The AIA has been raised and lowered regularly in recent years. It started at £50,000 on its introduction back in April 2008, and was then doubled to £100,000 two years later. In April of 2012 it was knocked back down to £25,000, before a surprise move in December of the same year saw it increased ten-fold. From April 2014 it was doubled again to £500,000, where it currently stands.
AIA had been due to fall to £25,000 at the end of the year. However, George Osborne announced the new AIA, taking effect on January 1, will actually be set at £200,000. The Chancellor also promised to maintain the allowance at this level on a permanent basis which gives the business world some much needed certainty allowing people to make longer term investment decisions, and help to rebalance the economy towards more sustainable growth.
Many companies had been thinking about rushing investments in new equipment through during the second half of this year in order to take advantage of the £500,000 allowance before it fell to £25,000.
If the investment a business was planning is lower than the new £200,000 limit, the time pressure is no longer so serious.
For those looking to invest between £200,000 and £500,000, however, the clock is now very much ticking, with just over three months until the reduced allowance kicks in.

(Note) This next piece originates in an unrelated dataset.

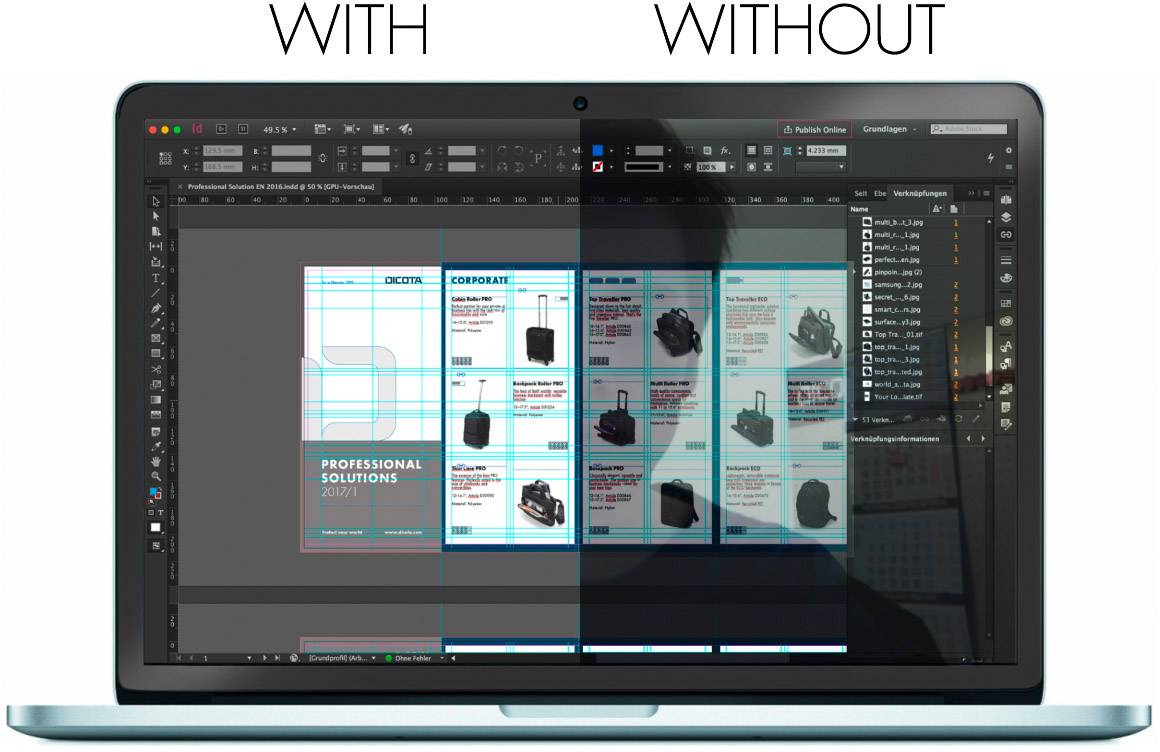Viewport: 1160px width, 752px height.
Task: Open the Layers panel from the dock
Action: (1006, 217)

Companies which are hesitant or may struggle to devote vital cash resources to such investments could consider using one of the many finance options available to spread the cost of their investment and allow them to take advantage of the higher tax allowance while it exists.

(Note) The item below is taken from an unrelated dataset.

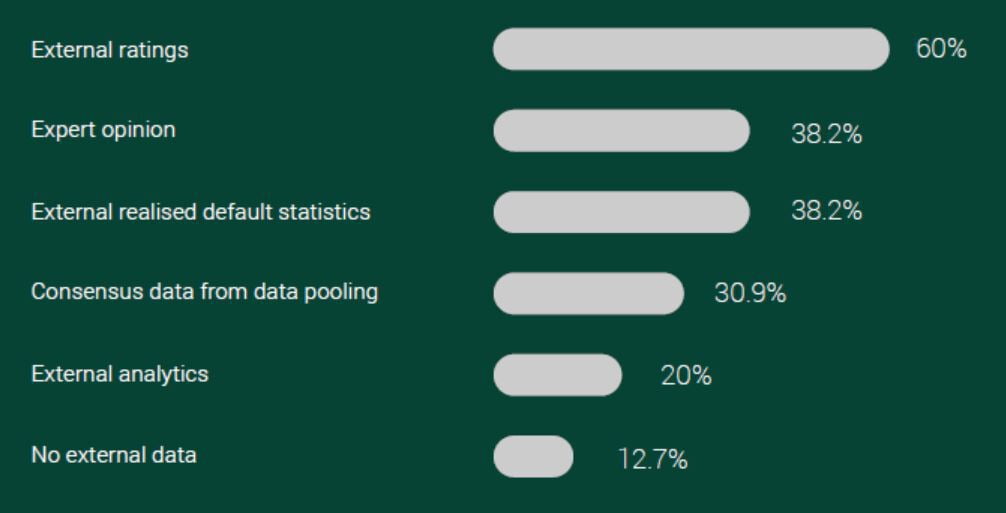Click the Consensus data from data pooling label
The height and width of the screenshot is (513, 1006).
[x=205, y=292]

If SMEs are struggling to access funding through the clearing banks they should explore other funding options. The alternative market as a whole now lends more to SMEs than clearing banks lend on overdraft. Figures for investment derived from alternative sources have surged 91% from £492m in 2012 to £939m in 2013 and the market still has huge potential for future growth.
With many new style lenders choosing to specialise and target specific niche sectors or markets, businesses have more choice than ever before and can pick the funder that best suits their needs.
Asset funding, for example, can provide much needed capital to businesses that need to invest in infrastructure or equipment – IT, telecoms or equipment – that may be vital to their continued success.
Unlike the banks which often require a lengthy bureaucratic process to be completed before they will consider lending, many of the new lenders have streamlined their systems, using the latest technologies, to allow much quicker access to cash.
Agreeing such funding quickly to allow investment to go ahead could be the difference between £200,000 or £500,000-worth of tax relief.
Businesses should take advice to ensure they choose an appropriate finance option as not all will allow the investment to qualify for AIA.
Companies whose financial year cover periods where different AIA thresholds apply may have to plan their purchases carefully in order to make the most of their allowances. Buying an asset in the wrong month could result in vital tax allowance being lost.
If a business’s accounting period straddles the date of change, any tax allowance available on expenditure in the second period would be limited. This could reduce the tax allowance on a £500,000 spend by as much as £300,000 for those companies who delay such expenditure.